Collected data
☆ ☆ ☆ ☆
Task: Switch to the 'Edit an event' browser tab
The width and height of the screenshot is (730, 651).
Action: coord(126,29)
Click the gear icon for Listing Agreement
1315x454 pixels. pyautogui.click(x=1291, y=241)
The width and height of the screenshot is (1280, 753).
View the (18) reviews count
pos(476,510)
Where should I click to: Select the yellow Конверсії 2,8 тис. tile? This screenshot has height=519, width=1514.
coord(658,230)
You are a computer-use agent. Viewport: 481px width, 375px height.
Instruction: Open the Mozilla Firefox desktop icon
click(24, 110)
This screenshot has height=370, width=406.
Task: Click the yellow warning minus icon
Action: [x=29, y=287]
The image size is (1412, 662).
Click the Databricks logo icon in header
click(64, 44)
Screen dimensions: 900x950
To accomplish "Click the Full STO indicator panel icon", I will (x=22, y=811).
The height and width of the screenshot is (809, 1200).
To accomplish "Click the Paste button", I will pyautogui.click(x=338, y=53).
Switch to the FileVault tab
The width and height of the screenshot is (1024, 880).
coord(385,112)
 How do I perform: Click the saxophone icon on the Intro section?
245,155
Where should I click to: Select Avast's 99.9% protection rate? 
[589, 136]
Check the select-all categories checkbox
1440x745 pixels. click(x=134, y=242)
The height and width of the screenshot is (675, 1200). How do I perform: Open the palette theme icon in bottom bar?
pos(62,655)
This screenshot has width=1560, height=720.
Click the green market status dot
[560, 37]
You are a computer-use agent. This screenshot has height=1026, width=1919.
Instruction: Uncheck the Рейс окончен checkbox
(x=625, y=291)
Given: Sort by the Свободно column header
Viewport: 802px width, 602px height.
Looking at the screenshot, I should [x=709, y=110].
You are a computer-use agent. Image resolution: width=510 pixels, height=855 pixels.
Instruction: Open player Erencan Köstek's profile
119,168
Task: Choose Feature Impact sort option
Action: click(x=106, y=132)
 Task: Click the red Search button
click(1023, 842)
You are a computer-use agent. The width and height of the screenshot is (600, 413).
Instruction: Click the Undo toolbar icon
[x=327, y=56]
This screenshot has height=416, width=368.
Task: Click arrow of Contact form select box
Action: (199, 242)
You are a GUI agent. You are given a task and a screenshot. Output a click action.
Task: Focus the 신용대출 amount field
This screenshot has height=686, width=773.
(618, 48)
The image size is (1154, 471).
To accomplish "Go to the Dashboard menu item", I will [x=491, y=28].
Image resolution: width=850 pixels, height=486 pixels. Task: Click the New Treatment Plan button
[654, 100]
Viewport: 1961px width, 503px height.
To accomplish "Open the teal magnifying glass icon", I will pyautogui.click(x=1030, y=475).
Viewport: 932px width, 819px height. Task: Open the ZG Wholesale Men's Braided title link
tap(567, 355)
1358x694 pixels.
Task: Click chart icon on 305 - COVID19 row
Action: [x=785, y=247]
☆ ☆ ☆ ☆
**DESCRIPTION OF THE TASK:** Please copy, exactly and with nothing else, the lines above beginning at the line that has "The width and height of the screenshot is (1280, 753)." and ending with the line that has "Switch to the FileVault tab".

**EXERCISE SOLUTION:**
The width and height of the screenshot is (1280, 753).
View the (18) reviews count
pos(476,510)
Where should I click to: Select the yellow Конверсії 2,8 тис. tile? This screenshot has height=519, width=1514.
coord(658,230)
You are a computer-use agent. Viewport: 481px width, 375px height.
Instruction: Open the Mozilla Firefox desktop icon
click(24, 110)
This screenshot has height=370, width=406.
Task: Click the yellow warning minus icon
Action: [x=29, y=287]
The image size is (1412, 662).
Click the Databricks logo icon in header
click(64, 44)
Screen dimensions: 900x950
To accomplish "Click the Full STO indicator panel icon", I will (x=22, y=811).
The height and width of the screenshot is (809, 1200).
To accomplish "Click the Paste button", I will pyautogui.click(x=338, y=53).
Switch to the FileVault tab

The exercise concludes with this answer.